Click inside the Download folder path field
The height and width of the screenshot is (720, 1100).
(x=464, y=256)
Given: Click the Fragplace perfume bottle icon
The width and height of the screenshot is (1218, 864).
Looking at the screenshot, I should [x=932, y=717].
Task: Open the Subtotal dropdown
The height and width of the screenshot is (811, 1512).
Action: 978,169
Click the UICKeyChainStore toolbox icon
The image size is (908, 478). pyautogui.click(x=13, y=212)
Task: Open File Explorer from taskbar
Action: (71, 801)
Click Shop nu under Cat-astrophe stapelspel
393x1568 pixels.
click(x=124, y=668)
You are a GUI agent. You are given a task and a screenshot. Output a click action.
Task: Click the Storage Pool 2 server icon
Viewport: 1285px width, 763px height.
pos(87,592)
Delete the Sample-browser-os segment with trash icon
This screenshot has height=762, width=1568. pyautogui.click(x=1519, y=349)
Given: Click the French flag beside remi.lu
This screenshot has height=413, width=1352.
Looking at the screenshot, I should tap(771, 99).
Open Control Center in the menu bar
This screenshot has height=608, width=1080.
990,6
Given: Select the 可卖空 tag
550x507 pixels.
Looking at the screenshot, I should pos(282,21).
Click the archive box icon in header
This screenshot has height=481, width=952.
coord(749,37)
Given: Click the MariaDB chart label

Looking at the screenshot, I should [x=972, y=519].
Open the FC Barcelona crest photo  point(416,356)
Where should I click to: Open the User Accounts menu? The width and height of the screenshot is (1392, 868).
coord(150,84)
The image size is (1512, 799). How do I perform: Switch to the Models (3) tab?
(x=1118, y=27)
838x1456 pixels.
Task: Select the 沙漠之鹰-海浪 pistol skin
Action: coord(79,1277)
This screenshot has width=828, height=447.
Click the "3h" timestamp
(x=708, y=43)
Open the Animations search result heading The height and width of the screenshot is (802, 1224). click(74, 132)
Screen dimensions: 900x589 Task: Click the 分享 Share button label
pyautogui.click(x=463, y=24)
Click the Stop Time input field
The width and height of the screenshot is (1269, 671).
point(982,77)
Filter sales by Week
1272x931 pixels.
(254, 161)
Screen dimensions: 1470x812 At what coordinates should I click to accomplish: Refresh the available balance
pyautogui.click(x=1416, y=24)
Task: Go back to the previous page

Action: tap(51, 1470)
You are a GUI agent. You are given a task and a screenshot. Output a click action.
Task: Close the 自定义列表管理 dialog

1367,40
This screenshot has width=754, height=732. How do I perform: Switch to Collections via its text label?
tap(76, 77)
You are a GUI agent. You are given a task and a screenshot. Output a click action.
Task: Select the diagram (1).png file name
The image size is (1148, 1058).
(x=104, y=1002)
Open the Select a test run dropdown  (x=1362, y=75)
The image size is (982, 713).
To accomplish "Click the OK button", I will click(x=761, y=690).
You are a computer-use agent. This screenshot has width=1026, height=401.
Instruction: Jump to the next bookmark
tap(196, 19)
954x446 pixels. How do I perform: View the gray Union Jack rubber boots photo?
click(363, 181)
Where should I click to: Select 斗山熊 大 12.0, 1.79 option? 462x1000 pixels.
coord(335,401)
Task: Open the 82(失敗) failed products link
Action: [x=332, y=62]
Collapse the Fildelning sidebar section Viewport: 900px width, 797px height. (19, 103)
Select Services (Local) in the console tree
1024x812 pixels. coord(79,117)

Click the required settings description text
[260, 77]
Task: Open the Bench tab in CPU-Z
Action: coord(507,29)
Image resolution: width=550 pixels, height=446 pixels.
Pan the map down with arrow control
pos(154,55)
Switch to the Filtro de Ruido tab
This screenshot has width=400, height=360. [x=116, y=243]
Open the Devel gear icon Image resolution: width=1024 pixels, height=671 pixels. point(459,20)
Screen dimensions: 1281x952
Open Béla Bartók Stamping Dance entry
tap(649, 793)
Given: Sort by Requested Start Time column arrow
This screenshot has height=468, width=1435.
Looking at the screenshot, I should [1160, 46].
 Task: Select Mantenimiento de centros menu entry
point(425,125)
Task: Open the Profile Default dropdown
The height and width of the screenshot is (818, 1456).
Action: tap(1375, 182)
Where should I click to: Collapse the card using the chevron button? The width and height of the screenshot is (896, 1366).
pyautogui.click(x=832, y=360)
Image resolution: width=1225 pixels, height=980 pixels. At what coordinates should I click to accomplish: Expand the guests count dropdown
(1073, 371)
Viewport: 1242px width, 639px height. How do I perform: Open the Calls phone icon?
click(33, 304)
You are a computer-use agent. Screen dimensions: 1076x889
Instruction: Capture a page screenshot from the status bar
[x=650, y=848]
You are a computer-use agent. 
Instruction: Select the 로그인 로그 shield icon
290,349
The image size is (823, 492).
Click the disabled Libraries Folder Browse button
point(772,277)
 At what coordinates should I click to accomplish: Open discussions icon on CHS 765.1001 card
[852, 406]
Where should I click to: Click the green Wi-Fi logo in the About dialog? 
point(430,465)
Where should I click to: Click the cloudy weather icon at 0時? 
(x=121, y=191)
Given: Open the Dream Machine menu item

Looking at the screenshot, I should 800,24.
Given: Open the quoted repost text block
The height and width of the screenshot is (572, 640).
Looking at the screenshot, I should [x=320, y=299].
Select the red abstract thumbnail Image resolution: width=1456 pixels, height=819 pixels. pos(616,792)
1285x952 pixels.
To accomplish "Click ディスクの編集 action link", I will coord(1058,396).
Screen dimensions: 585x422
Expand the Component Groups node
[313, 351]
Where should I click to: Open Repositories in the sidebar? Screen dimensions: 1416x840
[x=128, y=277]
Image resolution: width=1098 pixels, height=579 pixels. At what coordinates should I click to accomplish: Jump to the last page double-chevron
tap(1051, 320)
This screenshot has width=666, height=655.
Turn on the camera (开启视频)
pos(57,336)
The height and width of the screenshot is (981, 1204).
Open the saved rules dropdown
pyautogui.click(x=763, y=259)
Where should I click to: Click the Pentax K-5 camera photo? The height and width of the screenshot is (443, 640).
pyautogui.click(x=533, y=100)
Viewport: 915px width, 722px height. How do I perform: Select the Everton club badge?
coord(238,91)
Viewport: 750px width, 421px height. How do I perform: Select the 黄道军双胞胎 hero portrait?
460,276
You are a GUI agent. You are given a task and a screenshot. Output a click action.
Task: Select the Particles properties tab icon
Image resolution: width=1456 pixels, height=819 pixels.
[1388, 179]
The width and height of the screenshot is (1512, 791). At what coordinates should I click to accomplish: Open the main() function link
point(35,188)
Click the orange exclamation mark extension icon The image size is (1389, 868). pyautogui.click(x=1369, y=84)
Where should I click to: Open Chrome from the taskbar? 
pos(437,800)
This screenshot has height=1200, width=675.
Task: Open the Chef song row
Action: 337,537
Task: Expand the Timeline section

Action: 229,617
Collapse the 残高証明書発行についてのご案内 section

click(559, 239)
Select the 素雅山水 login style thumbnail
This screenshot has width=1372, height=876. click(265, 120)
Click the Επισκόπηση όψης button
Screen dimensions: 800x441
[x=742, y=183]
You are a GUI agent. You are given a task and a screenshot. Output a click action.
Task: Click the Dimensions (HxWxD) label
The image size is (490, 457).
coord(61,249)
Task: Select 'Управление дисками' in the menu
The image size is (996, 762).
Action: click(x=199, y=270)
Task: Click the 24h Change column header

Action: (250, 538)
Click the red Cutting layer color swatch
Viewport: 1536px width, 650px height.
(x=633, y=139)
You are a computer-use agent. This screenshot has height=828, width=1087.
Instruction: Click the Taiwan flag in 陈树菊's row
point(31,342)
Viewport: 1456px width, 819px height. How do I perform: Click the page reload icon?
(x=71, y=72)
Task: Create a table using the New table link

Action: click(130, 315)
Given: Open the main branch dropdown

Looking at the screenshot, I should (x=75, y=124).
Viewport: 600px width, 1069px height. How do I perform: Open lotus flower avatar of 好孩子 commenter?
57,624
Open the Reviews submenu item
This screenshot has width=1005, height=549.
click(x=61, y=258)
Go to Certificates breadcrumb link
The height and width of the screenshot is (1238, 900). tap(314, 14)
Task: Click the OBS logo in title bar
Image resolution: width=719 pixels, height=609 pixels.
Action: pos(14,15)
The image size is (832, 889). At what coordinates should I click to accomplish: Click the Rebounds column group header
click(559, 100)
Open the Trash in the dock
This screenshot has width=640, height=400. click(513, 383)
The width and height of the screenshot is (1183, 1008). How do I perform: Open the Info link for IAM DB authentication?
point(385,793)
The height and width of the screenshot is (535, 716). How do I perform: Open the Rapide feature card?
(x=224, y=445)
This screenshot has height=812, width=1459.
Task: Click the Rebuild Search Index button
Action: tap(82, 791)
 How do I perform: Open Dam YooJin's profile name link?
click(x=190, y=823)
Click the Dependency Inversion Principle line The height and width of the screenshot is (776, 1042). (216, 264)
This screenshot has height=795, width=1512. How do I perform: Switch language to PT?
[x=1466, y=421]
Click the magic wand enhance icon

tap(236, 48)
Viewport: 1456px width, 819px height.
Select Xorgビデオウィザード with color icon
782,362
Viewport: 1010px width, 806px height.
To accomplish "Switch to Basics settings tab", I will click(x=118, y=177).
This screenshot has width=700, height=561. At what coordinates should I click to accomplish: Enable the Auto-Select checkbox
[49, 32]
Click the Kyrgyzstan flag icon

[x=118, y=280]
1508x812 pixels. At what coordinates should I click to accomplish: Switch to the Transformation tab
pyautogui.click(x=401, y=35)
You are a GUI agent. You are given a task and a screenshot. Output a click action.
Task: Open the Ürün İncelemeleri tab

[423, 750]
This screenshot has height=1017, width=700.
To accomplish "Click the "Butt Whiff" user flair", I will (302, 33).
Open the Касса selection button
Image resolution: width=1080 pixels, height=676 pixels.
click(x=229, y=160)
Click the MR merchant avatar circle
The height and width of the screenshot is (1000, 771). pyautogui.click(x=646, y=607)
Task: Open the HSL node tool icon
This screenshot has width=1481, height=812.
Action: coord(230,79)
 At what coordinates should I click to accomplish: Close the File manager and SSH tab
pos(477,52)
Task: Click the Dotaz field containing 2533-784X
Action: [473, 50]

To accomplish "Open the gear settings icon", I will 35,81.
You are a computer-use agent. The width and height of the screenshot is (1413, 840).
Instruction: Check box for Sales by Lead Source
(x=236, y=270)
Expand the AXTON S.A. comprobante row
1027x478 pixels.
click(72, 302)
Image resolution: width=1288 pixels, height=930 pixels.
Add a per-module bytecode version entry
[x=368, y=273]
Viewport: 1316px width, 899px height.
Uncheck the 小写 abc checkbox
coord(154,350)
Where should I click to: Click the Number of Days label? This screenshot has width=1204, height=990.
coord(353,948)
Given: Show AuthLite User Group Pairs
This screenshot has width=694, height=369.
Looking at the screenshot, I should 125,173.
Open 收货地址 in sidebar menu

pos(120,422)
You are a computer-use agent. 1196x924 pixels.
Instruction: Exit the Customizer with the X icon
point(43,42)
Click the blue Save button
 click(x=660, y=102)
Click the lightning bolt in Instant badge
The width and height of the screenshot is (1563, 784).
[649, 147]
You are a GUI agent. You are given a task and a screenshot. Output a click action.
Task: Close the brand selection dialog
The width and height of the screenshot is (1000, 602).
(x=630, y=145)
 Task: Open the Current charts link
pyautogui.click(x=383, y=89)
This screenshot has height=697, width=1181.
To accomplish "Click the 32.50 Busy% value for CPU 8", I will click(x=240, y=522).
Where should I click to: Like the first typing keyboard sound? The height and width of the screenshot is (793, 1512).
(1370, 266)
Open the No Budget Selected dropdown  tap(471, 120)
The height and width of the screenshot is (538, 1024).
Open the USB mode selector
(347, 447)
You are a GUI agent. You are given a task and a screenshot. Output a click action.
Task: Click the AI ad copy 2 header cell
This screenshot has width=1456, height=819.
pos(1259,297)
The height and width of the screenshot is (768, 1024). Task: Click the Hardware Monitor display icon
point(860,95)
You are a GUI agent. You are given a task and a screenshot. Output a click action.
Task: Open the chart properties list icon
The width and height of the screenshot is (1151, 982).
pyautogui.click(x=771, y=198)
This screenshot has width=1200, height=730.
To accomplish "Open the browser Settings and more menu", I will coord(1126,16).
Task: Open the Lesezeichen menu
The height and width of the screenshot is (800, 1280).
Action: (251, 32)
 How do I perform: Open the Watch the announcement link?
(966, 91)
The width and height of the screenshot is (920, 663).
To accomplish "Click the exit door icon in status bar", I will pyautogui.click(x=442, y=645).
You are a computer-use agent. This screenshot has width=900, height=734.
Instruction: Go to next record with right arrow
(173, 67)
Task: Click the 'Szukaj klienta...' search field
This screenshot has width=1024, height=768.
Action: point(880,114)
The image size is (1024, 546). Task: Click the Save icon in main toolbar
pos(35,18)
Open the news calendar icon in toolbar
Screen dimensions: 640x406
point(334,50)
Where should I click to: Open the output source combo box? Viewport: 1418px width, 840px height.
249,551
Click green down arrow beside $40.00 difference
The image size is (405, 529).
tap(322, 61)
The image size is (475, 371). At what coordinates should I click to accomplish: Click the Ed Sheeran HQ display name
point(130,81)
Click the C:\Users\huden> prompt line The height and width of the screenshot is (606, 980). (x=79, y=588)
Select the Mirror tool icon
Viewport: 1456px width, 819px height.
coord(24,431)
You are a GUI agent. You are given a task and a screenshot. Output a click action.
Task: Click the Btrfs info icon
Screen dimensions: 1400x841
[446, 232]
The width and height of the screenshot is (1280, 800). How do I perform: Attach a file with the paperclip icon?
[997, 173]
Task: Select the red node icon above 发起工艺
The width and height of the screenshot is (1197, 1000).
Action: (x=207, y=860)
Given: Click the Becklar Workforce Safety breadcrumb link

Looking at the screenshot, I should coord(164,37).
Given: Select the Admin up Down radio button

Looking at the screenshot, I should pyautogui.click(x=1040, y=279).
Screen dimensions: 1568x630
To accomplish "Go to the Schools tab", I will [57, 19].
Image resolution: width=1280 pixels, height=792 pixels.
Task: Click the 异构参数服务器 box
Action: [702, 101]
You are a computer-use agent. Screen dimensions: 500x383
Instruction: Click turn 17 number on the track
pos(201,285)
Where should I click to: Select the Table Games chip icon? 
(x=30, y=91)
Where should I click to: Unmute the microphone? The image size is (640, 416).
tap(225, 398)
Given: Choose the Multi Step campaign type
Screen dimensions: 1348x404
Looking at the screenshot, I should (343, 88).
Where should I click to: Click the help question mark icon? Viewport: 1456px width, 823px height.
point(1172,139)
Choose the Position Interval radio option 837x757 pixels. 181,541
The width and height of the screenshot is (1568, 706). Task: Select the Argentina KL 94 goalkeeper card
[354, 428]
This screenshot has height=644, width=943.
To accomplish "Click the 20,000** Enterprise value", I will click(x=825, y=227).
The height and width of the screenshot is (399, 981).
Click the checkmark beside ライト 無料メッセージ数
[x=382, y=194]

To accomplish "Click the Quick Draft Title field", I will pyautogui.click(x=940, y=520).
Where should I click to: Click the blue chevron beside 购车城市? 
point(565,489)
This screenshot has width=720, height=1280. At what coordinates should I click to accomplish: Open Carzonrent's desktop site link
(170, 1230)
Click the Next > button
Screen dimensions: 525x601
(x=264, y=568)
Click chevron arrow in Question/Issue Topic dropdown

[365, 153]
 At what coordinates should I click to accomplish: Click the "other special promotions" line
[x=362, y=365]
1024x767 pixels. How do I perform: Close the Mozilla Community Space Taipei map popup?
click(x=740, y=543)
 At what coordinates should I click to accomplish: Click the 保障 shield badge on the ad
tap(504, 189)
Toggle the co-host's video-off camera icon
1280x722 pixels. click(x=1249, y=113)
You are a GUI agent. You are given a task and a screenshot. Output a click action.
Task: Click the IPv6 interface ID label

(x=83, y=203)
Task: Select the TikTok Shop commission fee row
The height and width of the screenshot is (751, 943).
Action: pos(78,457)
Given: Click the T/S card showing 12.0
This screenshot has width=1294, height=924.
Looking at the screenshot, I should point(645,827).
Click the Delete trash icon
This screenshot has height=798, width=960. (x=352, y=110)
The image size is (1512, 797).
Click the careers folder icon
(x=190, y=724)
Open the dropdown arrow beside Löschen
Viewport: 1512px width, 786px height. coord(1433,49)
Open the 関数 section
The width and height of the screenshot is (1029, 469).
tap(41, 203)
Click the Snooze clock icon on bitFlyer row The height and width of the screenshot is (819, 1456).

PROBLEM DESCRIPTION: Starting at the first entry and ending at the line that contains "Action: 978,169", reproduce those lines with "Download" switched to "Desktop" and everything else left unchanged.

CORRECT OUTPUT:
Click inside the Desktop folder path field
The height and width of the screenshot is (720, 1100).
(x=464, y=256)
Given: Click the Fragplace perfume bottle icon
The width and height of the screenshot is (1218, 864).
Looking at the screenshot, I should [x=932, y=717].
Task: Open the Subtotal dropdown
The height and width of the screenshot is (811, 1512).
Action: 978,169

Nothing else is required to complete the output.